Attendees at recent committee hearings referenced House Bill 4548, which aims to change Illinois’ insurance law so state government can better regulate PBMs. Proposed changes include having PBMs disclose the net cost of drugs covered by a health benefit plan, and restricting PBMs from ushering patients toward using pharmacies owned by associated companies.
Last year’s audit recommended consistent monitoring of PBMs, including requiring an annual report, which is outlined in HB 4548. The bill also outlines measures requiring PBMs to pay pharmacies a dispensing fee and reimburse them at a rate equal to the national average drug acquisition cost dictated by Medicaid.
The bill remains in a procedural committee in the House, making it unlikely to pass by the General Assembly’s end-of-May adjournment.
The Federal Trade Commission is also in the midst of an ongoing antitrust probe of six of the largest PBMs, five of which are owned by insurance companies themselves. Last year, the FTC withdrew prior statements of support for PBMs. And at a White House event in March, FTC chair Lina Khan said companies are not cooperating with the probe.

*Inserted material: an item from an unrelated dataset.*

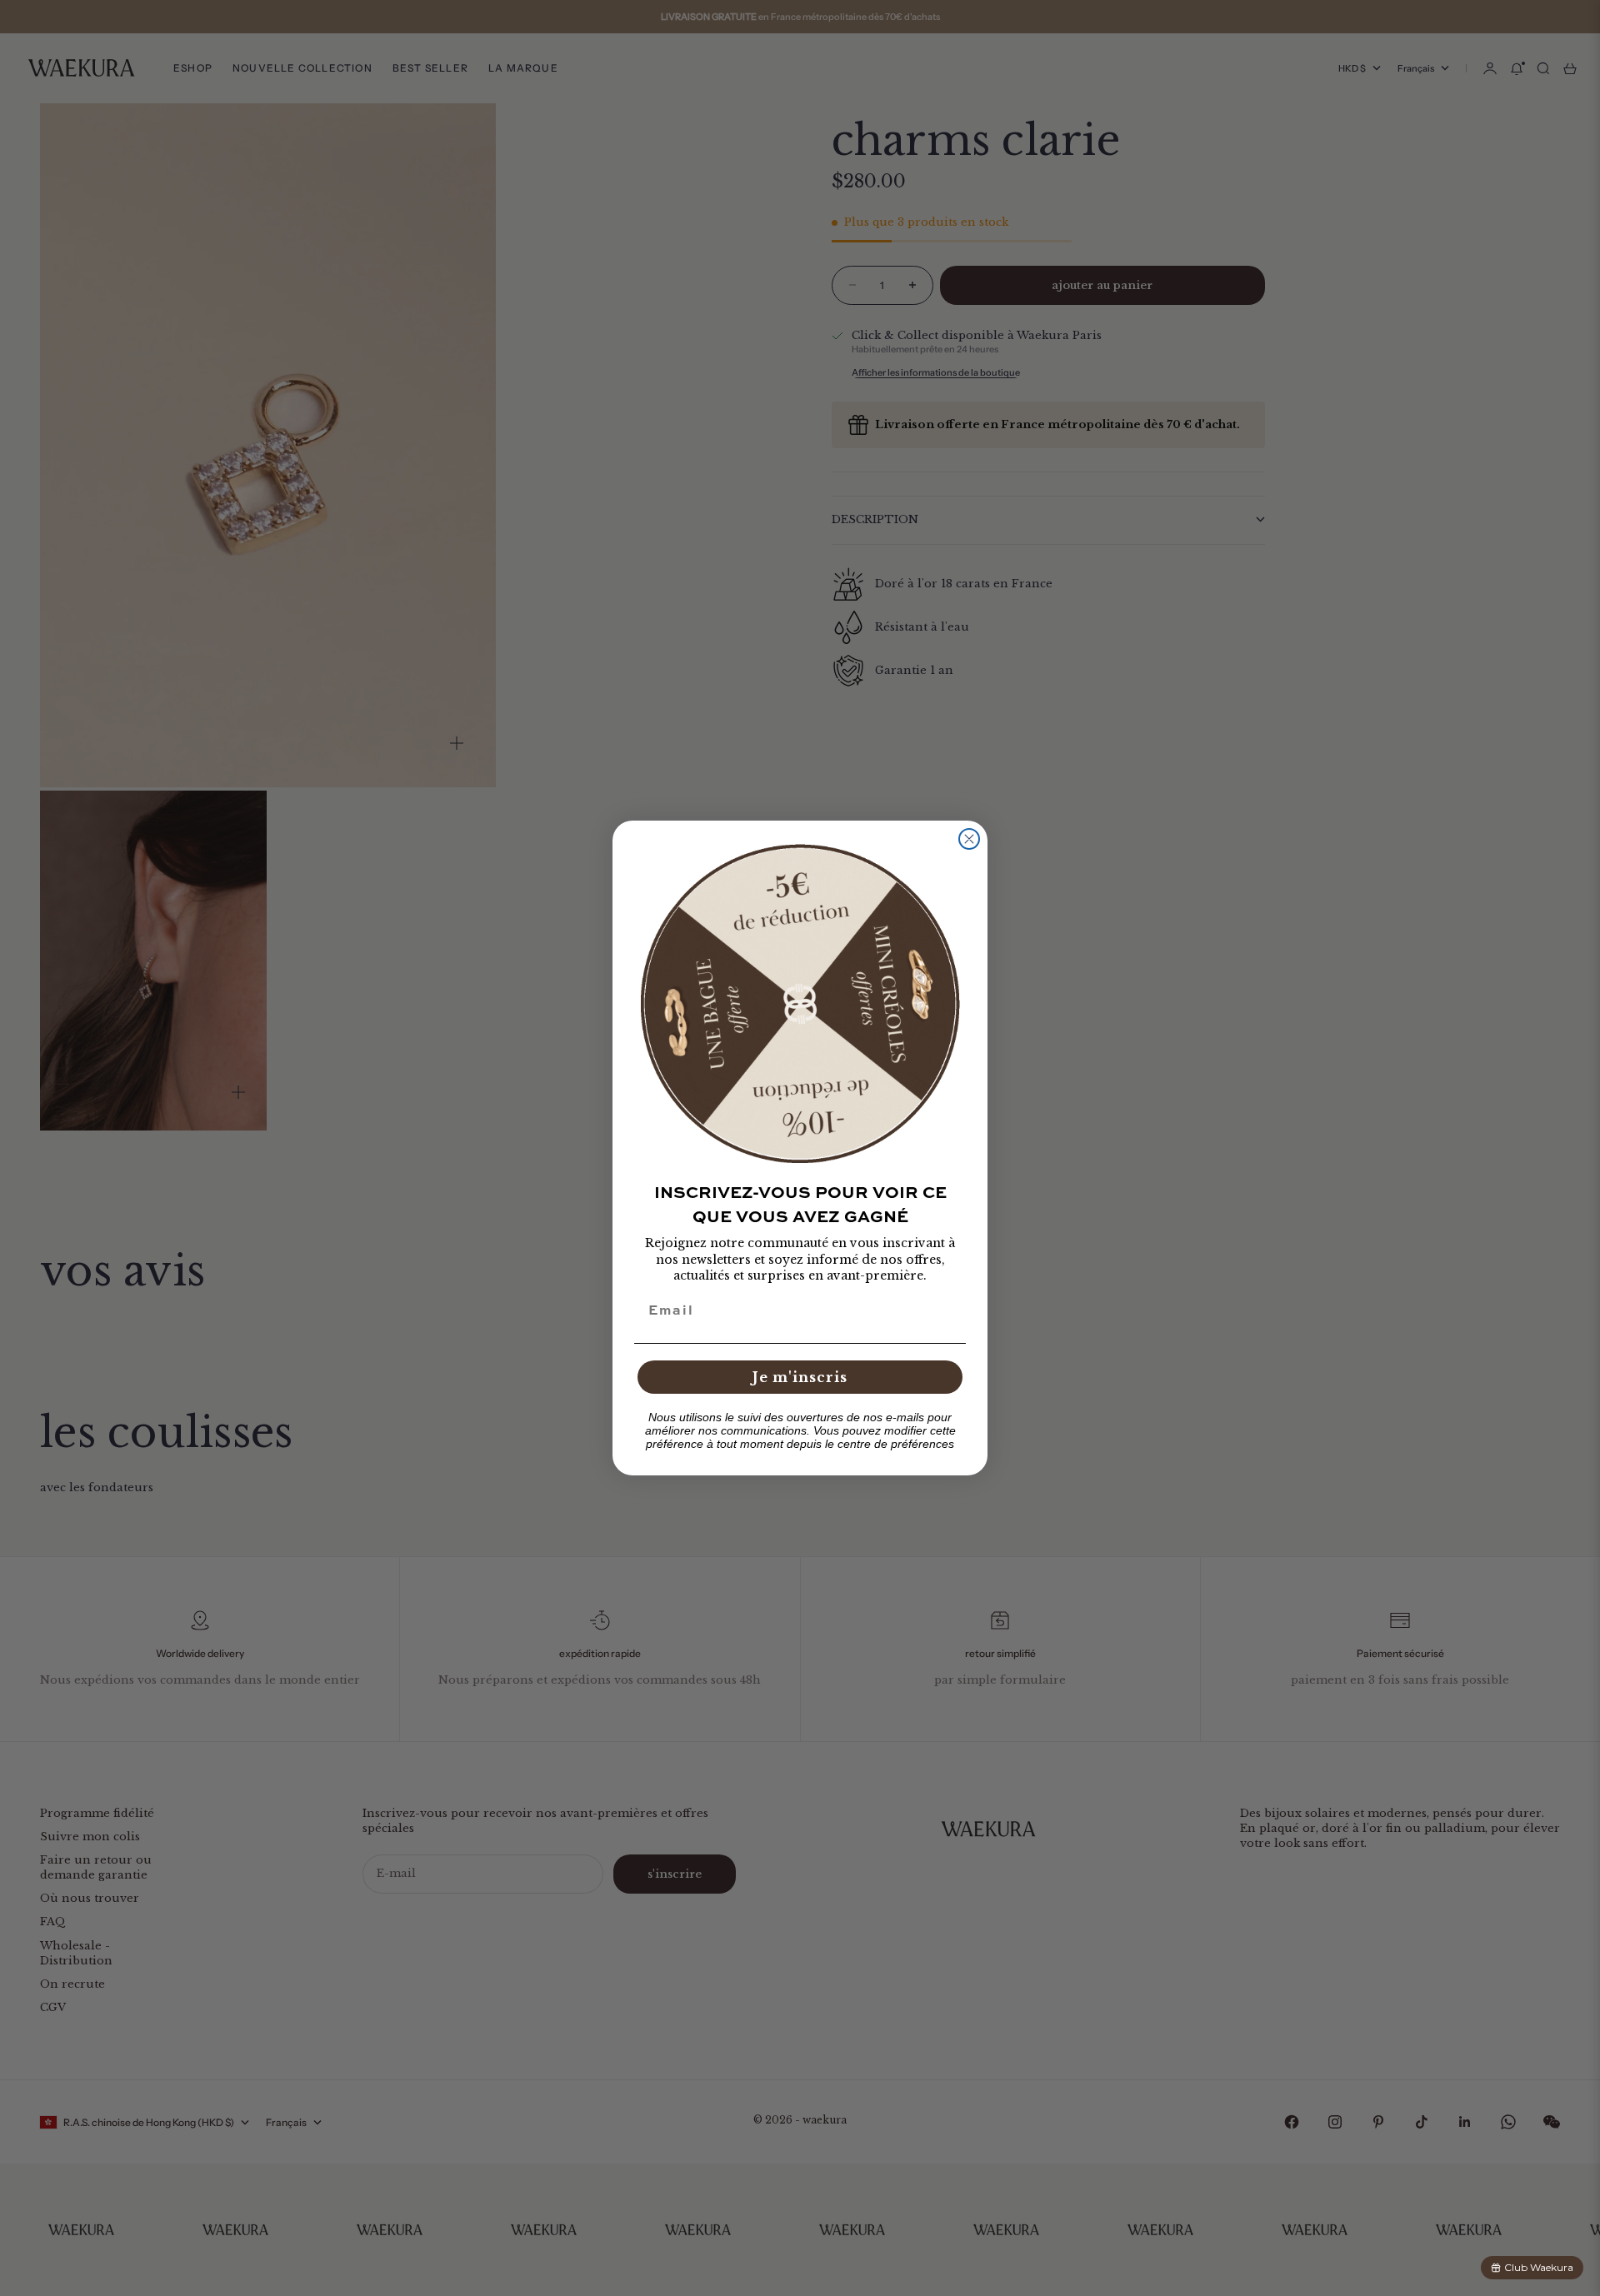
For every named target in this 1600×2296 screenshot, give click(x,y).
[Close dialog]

CVS Health, which has the largest share of the market, disputed the claim, according to news reports; but Rep. Natalie Manley, a Joliet Democrat who chairs the Illinois House committee that’s probing PBMs, criticized the lack of attendance by PBM executives at her committee’s first hearing on the industry last month.
“If there were 10 people here from the PBMs, I would put them right here and give you some backup,” Manley told a lobbyist from the Pharmaceutical Care Management Association, a national trade association representing a vast majority of PBMs.
“We need these questions answered, I’m not sure why they’re not here,” she added. “This was their opportunity to answer some of the accusations that are being lobbed at them.”
Only one PBM lobbyist and the president of Vivid Clear RX, a PBM subsidiary of Hy-Vee supermarkets, joined last month’s House committee hearing. One employee from the Blue Cross Blue Shield-owned PBM Prime Therapeutics also eventually testified.
The number of PBMs represented increased at this week’s hearing as another Prime Therapeutics representative and general counsel from Express Scripts joined a trade association lobbyist.
Jennifer Halsey, professor and director of ambulatory pharmacy services at the University of Illinois Chicago, said at last month’s hearing insurance companies are making billions while people in need are unsure if they can afford their prescriptions.
“We continue to see that insurance companies and PBMs make billions of dollars in profit alone every single year, and those profits increase year after year,” Halsey said. “I understand they have shareholders, but how do we make sure that patients have access to care? If we don’t get to the point where the pharmacies are being reimbursed at a reasonable rate, there will no longer be pharmacies for patients to go to.”
Manley said she expects “many more months” of hearings regarding PBMs.